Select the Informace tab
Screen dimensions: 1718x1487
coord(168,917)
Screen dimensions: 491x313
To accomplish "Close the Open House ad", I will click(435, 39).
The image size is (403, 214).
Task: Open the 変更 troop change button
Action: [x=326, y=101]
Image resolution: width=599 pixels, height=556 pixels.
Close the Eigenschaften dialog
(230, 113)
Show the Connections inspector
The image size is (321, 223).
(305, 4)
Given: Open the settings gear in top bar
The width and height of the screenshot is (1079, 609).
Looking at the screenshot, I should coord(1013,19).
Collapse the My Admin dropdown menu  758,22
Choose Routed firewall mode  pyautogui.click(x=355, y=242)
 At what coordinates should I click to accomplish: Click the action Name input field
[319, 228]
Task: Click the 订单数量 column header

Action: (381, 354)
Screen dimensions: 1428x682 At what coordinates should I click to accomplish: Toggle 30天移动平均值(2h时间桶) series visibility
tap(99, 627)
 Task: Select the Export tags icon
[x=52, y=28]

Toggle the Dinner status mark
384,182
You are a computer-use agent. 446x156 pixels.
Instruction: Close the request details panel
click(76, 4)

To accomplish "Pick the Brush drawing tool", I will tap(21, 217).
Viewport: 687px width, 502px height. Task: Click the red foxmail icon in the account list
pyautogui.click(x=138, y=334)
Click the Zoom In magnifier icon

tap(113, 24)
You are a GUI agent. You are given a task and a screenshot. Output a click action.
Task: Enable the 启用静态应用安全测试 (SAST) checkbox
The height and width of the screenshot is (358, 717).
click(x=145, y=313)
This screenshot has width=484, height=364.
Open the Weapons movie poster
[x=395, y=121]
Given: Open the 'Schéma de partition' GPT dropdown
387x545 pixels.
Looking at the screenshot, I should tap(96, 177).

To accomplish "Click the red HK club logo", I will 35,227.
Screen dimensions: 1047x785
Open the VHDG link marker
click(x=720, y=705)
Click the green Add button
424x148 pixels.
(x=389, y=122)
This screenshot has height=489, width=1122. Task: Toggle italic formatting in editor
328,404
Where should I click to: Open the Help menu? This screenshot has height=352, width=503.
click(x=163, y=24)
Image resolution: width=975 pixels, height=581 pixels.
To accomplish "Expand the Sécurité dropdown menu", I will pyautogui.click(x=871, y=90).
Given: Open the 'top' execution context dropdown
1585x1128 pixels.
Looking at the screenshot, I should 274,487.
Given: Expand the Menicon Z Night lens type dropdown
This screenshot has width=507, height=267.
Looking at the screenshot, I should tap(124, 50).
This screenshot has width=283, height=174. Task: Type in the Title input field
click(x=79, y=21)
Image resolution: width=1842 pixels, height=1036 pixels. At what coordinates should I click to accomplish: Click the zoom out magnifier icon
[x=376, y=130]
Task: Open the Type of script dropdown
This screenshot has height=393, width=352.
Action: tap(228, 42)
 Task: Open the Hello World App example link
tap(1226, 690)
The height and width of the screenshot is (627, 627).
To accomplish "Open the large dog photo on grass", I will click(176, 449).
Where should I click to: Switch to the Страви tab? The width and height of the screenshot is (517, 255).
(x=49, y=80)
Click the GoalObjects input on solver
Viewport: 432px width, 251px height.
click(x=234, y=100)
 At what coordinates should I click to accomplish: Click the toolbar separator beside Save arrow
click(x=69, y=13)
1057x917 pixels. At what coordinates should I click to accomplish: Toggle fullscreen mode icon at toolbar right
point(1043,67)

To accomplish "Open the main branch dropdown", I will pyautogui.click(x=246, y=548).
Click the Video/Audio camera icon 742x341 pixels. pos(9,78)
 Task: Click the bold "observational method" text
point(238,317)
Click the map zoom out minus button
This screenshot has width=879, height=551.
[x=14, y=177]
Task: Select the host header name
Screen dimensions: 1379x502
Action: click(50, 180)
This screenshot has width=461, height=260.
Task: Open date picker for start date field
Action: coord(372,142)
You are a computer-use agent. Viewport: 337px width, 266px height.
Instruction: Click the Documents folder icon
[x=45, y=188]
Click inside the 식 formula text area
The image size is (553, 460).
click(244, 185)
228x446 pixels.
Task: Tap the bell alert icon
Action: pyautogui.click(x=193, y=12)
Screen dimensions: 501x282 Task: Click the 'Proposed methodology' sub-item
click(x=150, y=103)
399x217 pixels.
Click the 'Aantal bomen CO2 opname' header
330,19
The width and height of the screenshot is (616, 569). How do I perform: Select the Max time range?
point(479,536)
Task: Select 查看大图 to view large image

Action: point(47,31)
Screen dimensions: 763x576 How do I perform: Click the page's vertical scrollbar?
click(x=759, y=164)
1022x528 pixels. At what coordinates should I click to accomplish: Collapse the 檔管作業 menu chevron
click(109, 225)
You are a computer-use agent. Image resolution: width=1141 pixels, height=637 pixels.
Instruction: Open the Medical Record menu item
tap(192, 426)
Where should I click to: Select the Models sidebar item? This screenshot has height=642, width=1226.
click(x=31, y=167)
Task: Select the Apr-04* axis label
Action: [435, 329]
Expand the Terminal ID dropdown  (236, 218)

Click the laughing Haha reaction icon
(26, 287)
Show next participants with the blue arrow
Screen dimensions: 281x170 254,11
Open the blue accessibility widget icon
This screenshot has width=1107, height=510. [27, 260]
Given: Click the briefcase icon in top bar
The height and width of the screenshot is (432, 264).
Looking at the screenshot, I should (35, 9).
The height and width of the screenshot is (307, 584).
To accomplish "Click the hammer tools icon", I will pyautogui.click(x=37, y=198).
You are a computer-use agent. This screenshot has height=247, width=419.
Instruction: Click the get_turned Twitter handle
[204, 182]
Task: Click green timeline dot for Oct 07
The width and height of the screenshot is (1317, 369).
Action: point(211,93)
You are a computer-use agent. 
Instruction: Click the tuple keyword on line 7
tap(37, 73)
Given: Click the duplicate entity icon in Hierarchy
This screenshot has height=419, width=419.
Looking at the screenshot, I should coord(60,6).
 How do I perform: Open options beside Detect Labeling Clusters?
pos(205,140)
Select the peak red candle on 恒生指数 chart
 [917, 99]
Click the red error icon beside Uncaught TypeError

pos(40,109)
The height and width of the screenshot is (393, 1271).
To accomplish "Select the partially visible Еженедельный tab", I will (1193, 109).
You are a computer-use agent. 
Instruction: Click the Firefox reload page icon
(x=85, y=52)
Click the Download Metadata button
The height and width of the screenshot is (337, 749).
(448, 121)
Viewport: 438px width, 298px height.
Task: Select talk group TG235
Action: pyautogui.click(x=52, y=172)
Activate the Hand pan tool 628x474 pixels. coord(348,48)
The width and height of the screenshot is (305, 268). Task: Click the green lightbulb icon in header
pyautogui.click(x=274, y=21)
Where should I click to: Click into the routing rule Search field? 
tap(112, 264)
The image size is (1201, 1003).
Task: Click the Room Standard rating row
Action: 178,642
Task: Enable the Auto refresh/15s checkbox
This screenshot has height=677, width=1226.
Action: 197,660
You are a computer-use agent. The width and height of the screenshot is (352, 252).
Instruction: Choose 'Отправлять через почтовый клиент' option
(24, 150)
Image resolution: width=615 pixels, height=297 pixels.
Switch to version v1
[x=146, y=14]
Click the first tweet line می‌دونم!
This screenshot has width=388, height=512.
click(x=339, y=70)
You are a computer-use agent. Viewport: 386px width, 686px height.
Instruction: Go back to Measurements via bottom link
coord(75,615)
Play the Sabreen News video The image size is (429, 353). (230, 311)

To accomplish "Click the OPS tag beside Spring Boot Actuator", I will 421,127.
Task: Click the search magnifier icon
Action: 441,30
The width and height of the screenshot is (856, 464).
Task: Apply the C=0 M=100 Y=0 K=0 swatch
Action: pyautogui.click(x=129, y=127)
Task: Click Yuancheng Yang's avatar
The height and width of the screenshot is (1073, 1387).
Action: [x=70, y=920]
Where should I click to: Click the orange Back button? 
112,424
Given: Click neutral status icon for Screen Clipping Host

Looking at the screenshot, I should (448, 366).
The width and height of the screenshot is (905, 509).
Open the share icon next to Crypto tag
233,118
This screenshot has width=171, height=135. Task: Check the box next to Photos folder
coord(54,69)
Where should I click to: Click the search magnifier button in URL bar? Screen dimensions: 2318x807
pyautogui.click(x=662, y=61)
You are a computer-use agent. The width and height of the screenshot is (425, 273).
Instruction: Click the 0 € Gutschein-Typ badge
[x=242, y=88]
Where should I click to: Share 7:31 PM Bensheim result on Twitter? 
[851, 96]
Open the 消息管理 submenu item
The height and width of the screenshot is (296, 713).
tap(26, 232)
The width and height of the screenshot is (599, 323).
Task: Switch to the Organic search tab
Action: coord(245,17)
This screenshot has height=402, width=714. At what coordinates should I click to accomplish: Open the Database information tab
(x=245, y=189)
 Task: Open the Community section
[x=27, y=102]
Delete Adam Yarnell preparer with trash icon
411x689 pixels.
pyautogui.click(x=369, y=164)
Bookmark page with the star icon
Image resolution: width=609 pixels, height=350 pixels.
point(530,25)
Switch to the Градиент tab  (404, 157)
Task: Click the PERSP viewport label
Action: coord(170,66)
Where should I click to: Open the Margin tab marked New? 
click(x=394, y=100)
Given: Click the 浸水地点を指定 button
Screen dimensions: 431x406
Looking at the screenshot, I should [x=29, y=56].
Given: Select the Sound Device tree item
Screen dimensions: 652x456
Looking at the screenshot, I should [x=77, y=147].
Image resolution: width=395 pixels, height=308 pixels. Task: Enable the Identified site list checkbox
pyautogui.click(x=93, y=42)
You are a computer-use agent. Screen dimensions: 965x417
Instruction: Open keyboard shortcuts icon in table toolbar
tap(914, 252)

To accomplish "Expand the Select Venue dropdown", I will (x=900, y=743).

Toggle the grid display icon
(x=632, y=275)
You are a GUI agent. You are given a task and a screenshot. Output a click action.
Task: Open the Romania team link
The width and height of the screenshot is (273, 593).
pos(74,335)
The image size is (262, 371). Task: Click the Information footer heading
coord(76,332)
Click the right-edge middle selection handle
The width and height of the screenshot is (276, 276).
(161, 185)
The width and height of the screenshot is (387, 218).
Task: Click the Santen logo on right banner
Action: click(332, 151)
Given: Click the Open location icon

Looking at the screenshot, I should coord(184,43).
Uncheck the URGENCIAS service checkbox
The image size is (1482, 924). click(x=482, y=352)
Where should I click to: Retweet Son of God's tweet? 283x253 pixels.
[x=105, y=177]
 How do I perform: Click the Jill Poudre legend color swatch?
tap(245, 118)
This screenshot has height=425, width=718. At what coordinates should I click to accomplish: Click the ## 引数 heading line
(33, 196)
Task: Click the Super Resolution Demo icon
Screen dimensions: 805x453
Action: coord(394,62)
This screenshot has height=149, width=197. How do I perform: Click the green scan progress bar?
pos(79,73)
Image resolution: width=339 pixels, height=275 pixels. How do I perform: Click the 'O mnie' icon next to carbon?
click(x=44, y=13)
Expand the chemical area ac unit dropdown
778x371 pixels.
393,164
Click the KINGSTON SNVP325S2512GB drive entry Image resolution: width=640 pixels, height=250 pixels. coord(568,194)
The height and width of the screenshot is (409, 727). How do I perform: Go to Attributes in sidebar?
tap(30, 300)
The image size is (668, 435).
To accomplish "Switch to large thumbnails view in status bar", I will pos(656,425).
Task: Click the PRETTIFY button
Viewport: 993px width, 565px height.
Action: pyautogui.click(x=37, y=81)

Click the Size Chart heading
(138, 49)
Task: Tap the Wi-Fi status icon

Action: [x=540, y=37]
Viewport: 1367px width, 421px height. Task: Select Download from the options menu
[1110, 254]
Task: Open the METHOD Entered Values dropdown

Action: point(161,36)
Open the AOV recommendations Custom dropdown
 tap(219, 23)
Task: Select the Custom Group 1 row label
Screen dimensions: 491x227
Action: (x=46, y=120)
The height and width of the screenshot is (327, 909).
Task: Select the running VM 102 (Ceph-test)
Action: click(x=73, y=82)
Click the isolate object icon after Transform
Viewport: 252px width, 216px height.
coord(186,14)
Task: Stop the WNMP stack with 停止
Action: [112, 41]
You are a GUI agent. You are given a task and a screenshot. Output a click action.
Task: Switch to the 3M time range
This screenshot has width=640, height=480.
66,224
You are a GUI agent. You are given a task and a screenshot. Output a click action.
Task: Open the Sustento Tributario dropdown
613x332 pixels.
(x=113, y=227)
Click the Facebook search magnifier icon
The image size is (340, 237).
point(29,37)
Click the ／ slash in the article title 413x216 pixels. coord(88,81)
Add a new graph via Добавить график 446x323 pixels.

-------

Direction → Could you copy the listing again, starting at its first line and ending at the line containing "Action: [x=326, y=101]", with "Informace" replaced by "Information" and nothing else changed?

Finished task →
Select the Information tab
Screen dimensions: 1718x1487
coord(168,917)
Screen dimensions: 491x313
To accomplish "Close the Open House ad", I will click(435, 39).
The image size is (403, 214).
Task: Open the 変更 troop change button
Action: [x=326, y=101]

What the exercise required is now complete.